RELEASE DATE: August 25, 1994

1. So soon after Macross II (which apparently was successful, but I think a lot of that success was due to overseas sales rather than the Japanese market) Kawamori came back with an idea he had about a variable fighter competition. Apparently, this was not originally a Macross story, but became one in order to secure funding. Before this, he had been dead-set against doing sequels, and I’m not sure entirely what changed his mind, although I’d imagine that the realization that Macross sequels were going to be made with or without him had to have been a factor.

But whatever the reason, Kawamori finally took to the idea of sequels, and embraced it to the fullest. For the first and only time, there were plans for THREE different Macross installments, all due at the around the same time: Macross Plus, Macross Seven, and Macross: Final Outpost Earth.

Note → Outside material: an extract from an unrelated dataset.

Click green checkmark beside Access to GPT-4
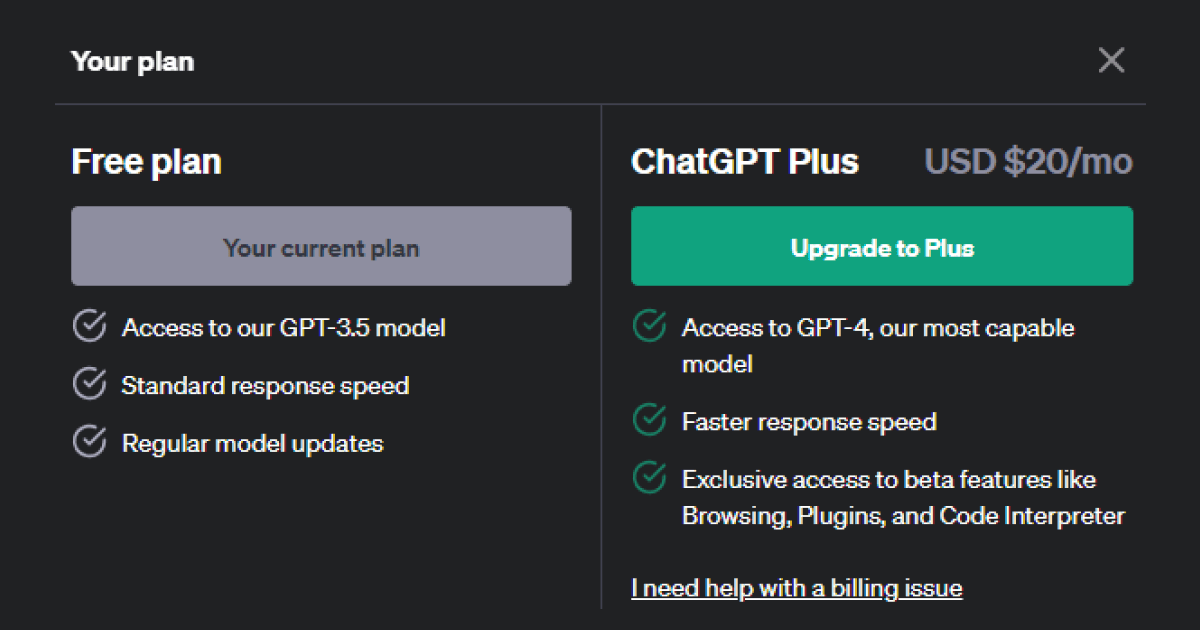Image resolution: width=1200 pixels, height=630 pixels. point(650,327)
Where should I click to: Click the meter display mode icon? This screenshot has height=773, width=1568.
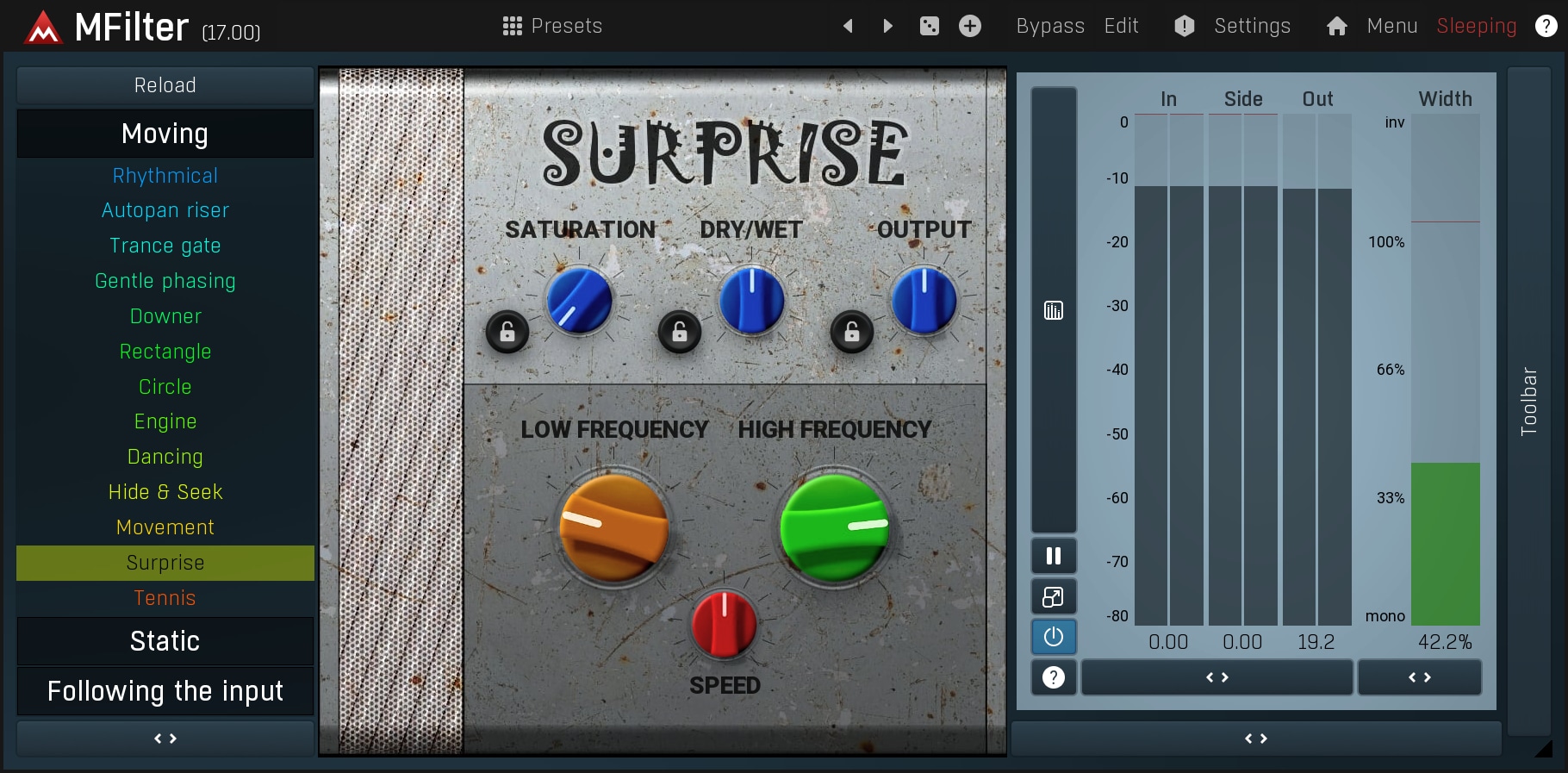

That last one, of course, was the made-in-Hollywood live action movie that never got off the ground, although designs were made for it and a script was written (a brief shot of which can be seen in a documentary, with Minmay talking to “Richie Pirelli,” who is probably meant to be the Hikaru stand-in). I’d love to read the whole thing, but with the screenwriter having passed away years ago, and his widow also being quite elderly, I have no clue how to contact her to see if I can track down a copy.

Anyway, we’re here to talk about Macross Plus. It began life as movie, but it was decided to make an OVA first in order to build buzz for the eventual film. It was co-directed by Shinichiro Watanabe, written by Keiko Nobumoto, and had music composed by Yoko Kanno, all three of whom later worked extensively on Cowboy Bebop. The main studio involved in production was Triangle Staff, perhaps best known for the Venus Wars movie and Serial Experiments Lain, and they brought a highly-detailed style to the work. Character designs were, for the first time, handled not by Mikimoto, but by the single-named Masayuki, who later worked on Evangelion, directing (among other things) Death and Rebirth, and the first half of The End of Evangelion. He had also previously done the amazing Thundercats opening, which was SO good that there was no way the show could ever live up to it.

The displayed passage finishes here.